## PROVIDED DATA

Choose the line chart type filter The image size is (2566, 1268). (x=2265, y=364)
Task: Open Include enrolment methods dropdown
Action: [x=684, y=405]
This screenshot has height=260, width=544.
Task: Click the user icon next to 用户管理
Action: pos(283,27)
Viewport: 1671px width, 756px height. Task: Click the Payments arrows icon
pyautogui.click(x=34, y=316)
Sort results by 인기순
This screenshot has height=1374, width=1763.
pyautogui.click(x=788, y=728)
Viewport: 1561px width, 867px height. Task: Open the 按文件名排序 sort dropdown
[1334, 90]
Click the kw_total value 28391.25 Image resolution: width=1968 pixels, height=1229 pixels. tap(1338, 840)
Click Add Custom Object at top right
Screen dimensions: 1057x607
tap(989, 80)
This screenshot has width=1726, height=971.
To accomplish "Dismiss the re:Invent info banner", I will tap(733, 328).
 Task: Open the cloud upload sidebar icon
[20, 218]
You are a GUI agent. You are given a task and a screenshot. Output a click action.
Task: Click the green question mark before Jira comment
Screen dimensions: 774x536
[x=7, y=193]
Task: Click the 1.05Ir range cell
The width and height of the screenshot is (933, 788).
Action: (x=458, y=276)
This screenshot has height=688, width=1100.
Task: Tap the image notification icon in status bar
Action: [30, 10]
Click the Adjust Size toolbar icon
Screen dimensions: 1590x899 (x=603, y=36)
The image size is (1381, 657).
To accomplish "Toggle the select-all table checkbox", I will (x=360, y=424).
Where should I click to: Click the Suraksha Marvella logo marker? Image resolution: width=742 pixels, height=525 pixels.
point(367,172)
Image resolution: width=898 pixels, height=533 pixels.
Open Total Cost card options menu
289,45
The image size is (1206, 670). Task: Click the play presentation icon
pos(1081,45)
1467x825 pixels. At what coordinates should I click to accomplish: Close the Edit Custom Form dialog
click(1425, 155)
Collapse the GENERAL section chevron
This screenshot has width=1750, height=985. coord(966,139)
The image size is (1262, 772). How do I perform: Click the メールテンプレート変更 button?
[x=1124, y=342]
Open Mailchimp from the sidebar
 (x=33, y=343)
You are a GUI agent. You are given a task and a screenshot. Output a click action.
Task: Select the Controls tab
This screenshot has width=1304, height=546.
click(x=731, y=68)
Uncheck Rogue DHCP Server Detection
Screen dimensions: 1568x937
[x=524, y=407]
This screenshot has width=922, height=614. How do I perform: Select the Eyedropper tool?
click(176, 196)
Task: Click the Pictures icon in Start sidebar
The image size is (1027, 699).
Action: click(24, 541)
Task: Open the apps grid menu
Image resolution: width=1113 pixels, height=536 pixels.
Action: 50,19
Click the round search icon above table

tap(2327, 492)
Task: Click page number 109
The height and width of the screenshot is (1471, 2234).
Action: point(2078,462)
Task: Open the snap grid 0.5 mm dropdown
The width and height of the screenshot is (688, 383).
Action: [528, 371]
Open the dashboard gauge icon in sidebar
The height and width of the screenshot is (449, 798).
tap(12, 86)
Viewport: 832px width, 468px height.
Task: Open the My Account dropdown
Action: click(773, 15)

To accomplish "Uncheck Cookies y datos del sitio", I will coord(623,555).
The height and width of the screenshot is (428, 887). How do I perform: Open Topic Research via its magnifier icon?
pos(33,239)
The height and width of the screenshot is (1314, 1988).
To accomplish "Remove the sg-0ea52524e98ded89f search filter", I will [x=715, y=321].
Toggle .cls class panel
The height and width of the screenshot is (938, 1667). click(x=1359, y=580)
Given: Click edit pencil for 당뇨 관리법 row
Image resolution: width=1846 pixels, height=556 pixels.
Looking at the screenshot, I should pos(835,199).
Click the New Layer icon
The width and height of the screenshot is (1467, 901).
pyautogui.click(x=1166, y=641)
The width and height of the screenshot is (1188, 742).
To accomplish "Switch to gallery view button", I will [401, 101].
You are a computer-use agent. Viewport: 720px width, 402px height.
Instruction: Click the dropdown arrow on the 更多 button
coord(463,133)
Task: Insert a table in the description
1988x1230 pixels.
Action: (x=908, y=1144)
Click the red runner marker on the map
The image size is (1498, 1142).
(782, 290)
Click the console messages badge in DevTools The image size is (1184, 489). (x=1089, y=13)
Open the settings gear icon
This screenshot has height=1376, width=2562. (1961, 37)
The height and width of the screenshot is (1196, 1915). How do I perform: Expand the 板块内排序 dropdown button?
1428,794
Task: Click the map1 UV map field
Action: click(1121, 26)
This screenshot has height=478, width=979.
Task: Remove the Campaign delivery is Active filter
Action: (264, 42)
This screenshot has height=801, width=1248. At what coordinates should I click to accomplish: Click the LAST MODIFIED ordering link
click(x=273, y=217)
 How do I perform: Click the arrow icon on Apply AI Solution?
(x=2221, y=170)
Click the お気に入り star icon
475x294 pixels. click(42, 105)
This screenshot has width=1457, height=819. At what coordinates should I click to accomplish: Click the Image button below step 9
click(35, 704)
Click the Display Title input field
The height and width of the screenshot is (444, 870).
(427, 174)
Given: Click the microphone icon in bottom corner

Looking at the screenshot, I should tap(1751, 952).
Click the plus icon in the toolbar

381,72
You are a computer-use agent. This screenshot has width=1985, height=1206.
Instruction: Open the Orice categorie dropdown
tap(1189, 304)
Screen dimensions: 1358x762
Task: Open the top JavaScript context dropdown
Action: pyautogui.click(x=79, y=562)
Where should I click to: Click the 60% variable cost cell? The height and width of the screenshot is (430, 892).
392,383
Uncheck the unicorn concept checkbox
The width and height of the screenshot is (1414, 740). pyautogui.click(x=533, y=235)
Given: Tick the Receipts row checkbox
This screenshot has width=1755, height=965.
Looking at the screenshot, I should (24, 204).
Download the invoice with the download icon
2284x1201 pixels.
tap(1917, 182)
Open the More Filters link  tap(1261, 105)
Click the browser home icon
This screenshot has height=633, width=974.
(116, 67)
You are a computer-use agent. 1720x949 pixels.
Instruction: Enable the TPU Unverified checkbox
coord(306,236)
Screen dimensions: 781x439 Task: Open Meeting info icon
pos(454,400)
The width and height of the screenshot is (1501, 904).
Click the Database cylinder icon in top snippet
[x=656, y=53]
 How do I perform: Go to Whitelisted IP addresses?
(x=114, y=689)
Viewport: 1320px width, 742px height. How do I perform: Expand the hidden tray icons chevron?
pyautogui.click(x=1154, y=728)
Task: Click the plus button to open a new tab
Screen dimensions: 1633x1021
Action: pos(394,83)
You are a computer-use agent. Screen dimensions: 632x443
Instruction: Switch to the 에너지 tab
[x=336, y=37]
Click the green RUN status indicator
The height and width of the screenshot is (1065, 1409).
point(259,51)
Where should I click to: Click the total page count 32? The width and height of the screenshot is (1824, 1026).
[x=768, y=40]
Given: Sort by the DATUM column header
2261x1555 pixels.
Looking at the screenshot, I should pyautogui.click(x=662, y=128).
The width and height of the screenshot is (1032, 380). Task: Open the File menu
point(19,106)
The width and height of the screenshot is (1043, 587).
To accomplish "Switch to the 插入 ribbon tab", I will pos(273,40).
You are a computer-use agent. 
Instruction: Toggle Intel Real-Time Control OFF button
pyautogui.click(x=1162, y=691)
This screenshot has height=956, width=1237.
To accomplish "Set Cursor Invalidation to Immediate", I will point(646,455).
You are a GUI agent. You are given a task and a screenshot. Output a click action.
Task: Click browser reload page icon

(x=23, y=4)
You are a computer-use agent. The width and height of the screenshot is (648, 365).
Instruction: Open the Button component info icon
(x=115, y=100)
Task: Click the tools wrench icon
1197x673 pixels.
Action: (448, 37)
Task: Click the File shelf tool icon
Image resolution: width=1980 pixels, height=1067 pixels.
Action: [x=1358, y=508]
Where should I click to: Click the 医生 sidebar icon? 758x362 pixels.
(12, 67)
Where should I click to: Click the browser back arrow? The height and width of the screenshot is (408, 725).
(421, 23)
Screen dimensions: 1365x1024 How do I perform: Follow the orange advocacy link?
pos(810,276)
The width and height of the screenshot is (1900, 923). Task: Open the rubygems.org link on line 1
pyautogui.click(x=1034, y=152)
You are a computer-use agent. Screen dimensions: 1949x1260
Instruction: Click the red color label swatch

## WORK REQUIRED
In the material above, show every line where the word "grid" turns up.

## REPLY TO THE TASK
Task: Open the apps grid menu
Task: Open the snap grid 0.5 mm dropdown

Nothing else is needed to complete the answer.